Though the author published the book anonymously, since publication and his death, it has become well known that the writer was Valentin Tomberg. The Afterword states that "The author wished to remain anonymous in order to allow the work to speak for itself, to avoid the interposition of any kind of personal element between the work and the reader".
The author appears to be a Roman Catholic, although the ideas expressed are often not commonly associated with Catholic dogma. Many of the ideas are strongly influenced by Jungian thought. The body of the work is divided into 22 Chapters, called "Letters", with a Foreword by the author and an Afterword by Hans Urs von Balthasar, a Swiss theologian. Each chapter is centered around a card from the Major Arcana of the Tarot of Marseilles.

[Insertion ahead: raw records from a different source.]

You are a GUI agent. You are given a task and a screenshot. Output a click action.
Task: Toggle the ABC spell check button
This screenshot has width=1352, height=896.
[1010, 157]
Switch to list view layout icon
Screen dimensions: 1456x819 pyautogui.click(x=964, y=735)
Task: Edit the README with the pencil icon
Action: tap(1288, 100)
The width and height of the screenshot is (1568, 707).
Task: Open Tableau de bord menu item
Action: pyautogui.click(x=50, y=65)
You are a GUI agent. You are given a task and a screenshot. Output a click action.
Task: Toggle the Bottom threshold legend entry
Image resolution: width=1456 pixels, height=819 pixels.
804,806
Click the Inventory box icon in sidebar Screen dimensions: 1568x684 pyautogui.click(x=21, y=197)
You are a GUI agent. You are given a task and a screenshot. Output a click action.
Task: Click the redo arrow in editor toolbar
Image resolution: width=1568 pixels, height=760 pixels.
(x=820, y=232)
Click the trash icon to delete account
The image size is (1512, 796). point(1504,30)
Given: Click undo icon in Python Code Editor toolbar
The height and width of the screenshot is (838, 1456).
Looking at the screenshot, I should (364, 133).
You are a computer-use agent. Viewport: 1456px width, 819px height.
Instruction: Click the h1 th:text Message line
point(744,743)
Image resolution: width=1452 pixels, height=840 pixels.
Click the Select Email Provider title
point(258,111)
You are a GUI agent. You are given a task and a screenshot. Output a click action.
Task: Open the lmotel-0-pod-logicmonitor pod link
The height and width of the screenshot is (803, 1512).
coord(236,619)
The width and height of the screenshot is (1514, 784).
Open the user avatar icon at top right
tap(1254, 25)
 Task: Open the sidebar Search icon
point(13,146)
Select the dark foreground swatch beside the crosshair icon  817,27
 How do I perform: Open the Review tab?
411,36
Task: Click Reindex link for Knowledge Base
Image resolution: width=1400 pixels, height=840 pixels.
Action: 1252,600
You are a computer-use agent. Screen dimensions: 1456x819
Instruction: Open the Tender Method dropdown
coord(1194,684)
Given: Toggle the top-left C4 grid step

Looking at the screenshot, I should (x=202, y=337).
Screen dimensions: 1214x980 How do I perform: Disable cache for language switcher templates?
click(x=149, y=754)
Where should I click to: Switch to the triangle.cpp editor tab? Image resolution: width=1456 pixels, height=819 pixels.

Each card is taken as an "arcanum," which the author defines in part in Letter I: The Magician as "... that which it is necessary to 'know' in order to be fruitful in a given domain of spiritual life. ... a 'ferment' or an 'enzyme' whose presence stimulates the spiritual and the psychic life of man." He writes that they "are neither allegories nor secrets ... [but] authentic symbols ... [which] conceal and reveal their sense at one and the same time according to the depth of meditation." The symbolism of the cards is taken as a springboard for discussing and describing various aspects of spiritual life and growth.
References
- Meditations on the Tarot: A Journey into Christian Hermeticism ISBN 1-58542-161-8.